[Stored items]
=======

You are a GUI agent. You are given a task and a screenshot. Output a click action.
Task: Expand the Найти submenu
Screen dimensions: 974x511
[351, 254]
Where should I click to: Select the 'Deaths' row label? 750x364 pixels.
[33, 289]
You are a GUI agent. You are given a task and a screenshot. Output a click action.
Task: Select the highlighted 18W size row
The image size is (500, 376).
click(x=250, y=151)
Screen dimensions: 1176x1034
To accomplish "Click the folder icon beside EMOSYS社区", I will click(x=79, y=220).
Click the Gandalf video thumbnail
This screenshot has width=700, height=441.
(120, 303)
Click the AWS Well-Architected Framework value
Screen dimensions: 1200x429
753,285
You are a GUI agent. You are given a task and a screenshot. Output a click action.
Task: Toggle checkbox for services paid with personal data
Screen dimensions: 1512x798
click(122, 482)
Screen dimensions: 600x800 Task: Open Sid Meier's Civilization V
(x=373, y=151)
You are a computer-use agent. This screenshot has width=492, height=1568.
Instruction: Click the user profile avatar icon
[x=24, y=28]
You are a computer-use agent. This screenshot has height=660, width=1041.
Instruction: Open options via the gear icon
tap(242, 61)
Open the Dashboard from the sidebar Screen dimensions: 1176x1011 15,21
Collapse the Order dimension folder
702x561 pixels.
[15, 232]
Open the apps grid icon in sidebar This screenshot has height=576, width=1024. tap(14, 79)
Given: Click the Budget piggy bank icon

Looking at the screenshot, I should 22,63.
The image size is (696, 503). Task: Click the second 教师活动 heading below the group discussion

=======

- REQUIREMENT
Look above for the line with "Task: Select the highlighted 18W size row" and the line with "Task: Toggle checkbox", and reproduce exactly those two lines plus every line between, nothing more.

- ANSWER BELOW
Task: Select the highlighted 18W size row
The image size is (500, 376).
click(x=250, y=151)
Screen dimensions: 1176x1034
To accomplish "Click the folder icon beside EMOSYS社区", I will click(x=79, y=220).
Click the Gandalf video thumbnail
This screenshot has width=700, height=441.
(120, 303)
Click the AWS Well-Architected Framework value
Screen dimensions: 1200x429
753,285
You are a GUI agent. You are given a task and a screenshot. Output a click action.
Task: Toggle checkbox for services paid with personal data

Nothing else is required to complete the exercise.